About

SoCCMiner Technology Stack
SoCC-Miner (Source Code-Comments Miner), a novel tool accepts raw source code as input and outputs natural language and source code attributes as data pipelines. It mines raw source code and offers different data pipelines that can be used for multiple use cases related with source code comments (for example: Source code Summarization, Program Comprehension, Automatic Comment scoping, Comment Generation, Technical Debt Detection, etc.,). It is novel as in, it can mine and extract granular level natural language comments and its associated contextual attributes.
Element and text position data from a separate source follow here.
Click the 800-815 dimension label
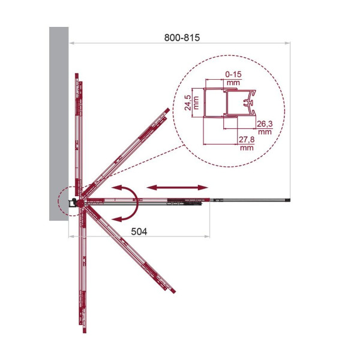(x=182, y=37)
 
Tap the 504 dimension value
(x=139, y=232)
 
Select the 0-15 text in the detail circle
(x=233, y=74)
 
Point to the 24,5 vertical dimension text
(x=188, y=103)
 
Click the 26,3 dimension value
(x=265, y=124)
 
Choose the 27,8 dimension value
(x=247, y=139)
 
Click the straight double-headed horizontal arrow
(x=177, y=188)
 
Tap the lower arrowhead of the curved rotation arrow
(x=117, y=219)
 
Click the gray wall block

Example, for Java project: package level, class level, interface level, method level, static block level comments and its associated attributes can be mined. This tool can be easily extended to mine other attributes or create additional pipelines that can be easily integrated as data pipelines for AI networks. Currently, it supports only Java projects. It offers four different pipelines for now:
CommentsMetaAttribute: Contains basic comment attributes such as Comment Content, Comment Line Number in the source file and the name of the source file.
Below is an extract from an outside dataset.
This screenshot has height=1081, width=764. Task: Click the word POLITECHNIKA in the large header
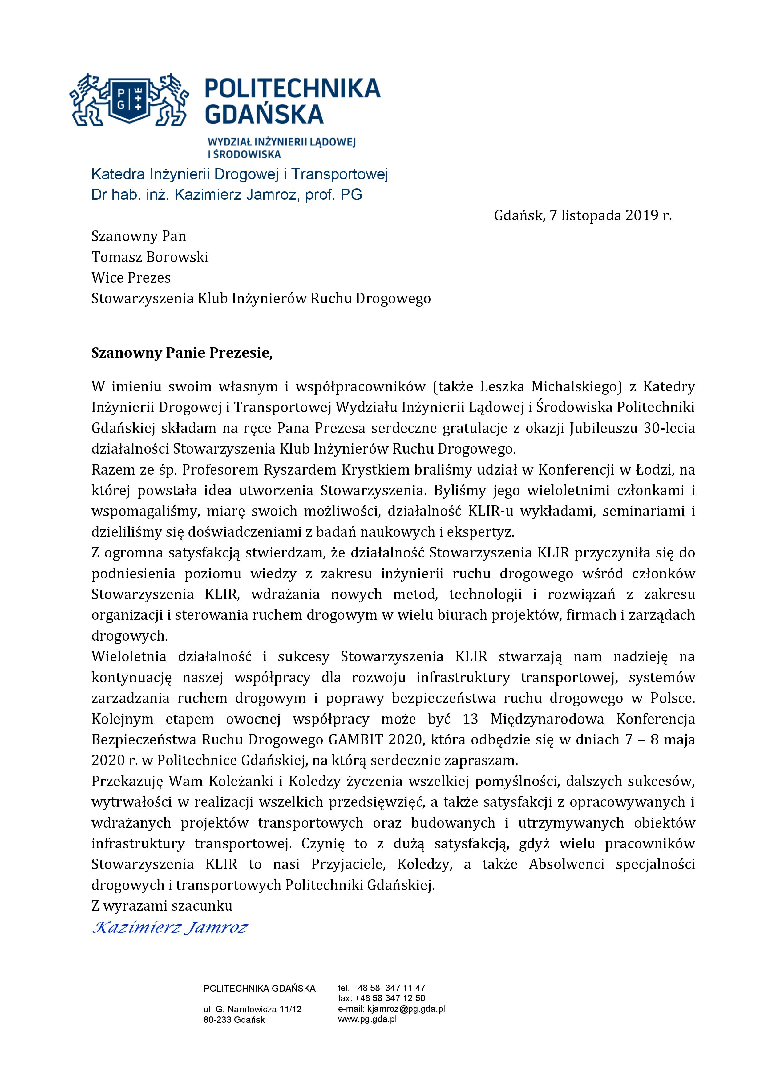[x=293, y=88]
ComprehensiveCommentsAttribute: Contains comprehensive contextual attributes pertaining to the comment such as the preceding and succeeding source code, type of comment, category of comment (i.e., header or non-header comment), comment level and other attributes.
JavaMetaAttribute: Contains the attributes pertaining to the source code entities in the project. The programming language construct (such as package, class, method, etc.,) is referred to as entity.
JavaMiner: Combines ComprehensiveCommentsAttribute and JavaMetaAttribute pipelines.